- [RECORDS SHOWN]:
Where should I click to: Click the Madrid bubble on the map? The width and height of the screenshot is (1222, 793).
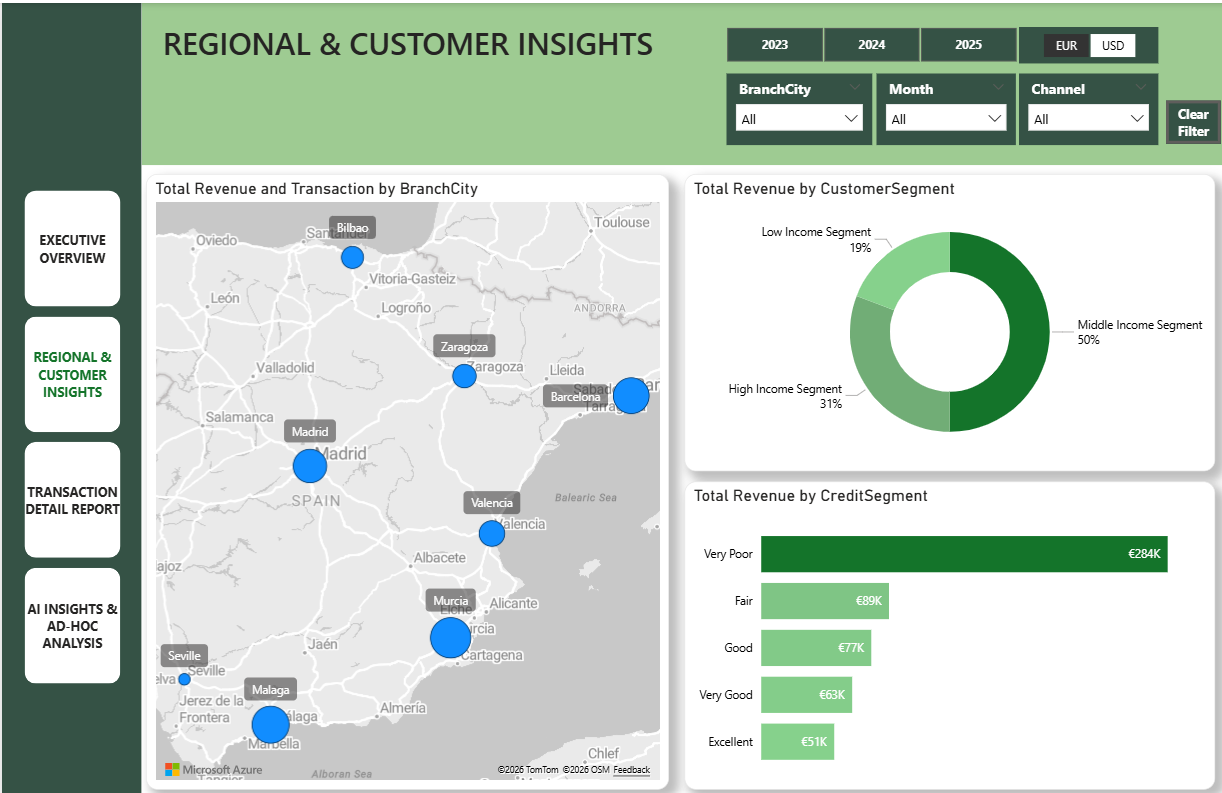point(310,466)
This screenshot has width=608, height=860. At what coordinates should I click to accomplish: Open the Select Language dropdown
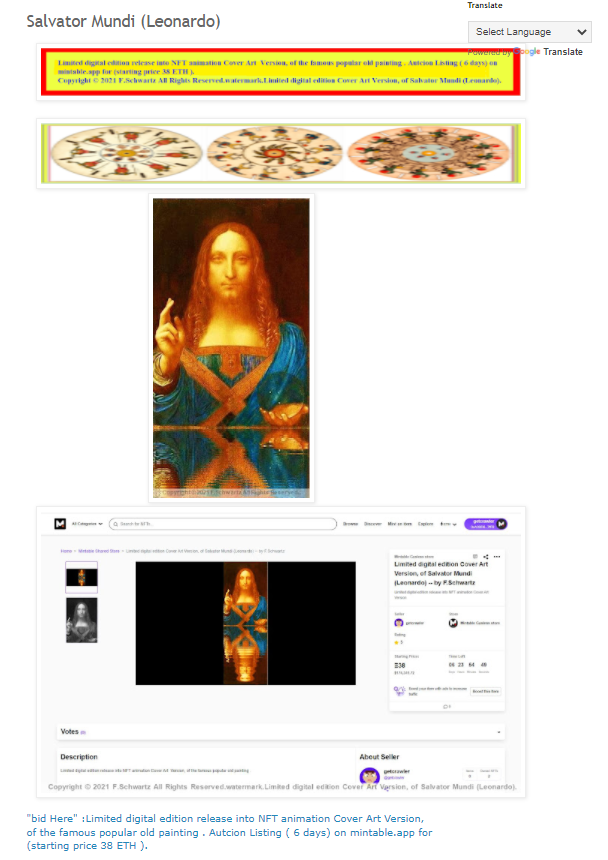point(530,32)

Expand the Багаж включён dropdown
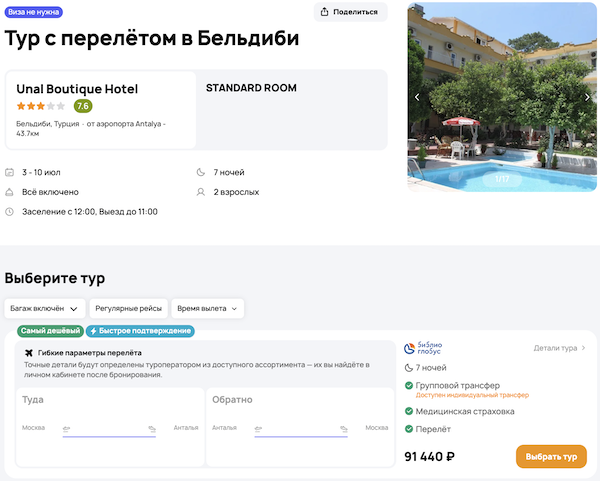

- [PROBLEM STATEMENT]:
A verbatim copy of the listing, with all pictures removed, is required.

- [EXERCISE RESULT]:
Where should I click to: Click the Madrid bubble on the map? The width and height of the screenshot is (1222, 793).
point(310,466)
This screenshot has width=608, height=860. At what coordinates should I click to accomplish: Open the Select Language dropdown
point(530,32)

Expand the Багаж включён dropdown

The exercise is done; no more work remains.